◆ Aim of the task ◆
Copy each line of the records that includes "will".

◆ Source records ◆
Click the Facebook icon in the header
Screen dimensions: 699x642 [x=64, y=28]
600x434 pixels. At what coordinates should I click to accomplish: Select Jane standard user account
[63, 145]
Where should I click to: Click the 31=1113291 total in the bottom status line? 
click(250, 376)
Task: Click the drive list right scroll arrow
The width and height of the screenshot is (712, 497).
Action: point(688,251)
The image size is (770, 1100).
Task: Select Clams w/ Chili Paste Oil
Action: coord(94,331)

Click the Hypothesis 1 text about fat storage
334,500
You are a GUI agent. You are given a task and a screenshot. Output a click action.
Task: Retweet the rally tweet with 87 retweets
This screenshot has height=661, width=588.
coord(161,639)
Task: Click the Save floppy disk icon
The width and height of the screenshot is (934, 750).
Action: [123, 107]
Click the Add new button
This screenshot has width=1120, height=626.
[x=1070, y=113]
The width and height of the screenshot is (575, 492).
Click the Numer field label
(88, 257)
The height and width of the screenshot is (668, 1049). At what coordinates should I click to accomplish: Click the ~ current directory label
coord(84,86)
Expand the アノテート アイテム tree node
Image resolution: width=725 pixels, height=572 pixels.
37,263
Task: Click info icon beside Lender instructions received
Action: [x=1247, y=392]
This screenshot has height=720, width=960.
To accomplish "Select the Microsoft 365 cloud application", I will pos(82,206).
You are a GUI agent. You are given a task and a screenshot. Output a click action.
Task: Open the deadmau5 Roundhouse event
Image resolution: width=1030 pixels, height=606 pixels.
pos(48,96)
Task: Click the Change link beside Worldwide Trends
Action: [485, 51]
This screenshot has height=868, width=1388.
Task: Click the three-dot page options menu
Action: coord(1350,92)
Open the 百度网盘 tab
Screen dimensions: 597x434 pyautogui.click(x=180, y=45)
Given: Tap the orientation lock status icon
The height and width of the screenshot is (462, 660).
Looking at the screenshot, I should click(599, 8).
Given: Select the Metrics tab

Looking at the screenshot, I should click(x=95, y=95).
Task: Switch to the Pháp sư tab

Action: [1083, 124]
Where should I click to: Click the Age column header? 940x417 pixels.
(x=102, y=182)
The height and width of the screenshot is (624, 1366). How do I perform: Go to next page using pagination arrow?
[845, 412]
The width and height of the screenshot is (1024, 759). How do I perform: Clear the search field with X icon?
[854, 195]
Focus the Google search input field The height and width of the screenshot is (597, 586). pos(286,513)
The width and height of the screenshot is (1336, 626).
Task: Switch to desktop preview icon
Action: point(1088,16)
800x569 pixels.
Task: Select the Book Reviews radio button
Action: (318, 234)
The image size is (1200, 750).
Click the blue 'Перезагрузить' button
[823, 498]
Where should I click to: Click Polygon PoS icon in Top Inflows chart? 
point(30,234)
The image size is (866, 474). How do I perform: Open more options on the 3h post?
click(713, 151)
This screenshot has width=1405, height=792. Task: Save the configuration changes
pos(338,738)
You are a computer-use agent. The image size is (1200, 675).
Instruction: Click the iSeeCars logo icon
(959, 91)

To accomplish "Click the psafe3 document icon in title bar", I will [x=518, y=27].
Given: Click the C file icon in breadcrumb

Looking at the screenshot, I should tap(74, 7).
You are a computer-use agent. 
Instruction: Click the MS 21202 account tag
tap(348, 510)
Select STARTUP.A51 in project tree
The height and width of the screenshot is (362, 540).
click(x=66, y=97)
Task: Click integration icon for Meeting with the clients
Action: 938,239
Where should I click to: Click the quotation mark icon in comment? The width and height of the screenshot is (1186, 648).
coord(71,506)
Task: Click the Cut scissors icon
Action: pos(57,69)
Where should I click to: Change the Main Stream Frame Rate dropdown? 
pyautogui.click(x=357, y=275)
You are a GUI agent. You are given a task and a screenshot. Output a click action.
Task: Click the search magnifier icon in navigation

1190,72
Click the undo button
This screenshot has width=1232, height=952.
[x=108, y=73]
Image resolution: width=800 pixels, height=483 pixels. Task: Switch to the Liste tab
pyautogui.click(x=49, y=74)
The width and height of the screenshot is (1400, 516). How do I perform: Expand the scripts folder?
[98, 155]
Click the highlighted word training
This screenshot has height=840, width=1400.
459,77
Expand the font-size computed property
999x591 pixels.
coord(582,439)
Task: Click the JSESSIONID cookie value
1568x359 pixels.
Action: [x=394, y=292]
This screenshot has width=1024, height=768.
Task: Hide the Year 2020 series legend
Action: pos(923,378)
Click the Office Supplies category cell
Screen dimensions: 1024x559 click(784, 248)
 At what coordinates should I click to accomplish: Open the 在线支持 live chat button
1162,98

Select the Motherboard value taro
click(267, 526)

◆ Result of this exercise ◆
To accomplish "Select the Microsoft 365 cloud application", I will pos(82,206).
To accomplish "Click the psafe3 document icon in title bar", I will [x=518, y=27].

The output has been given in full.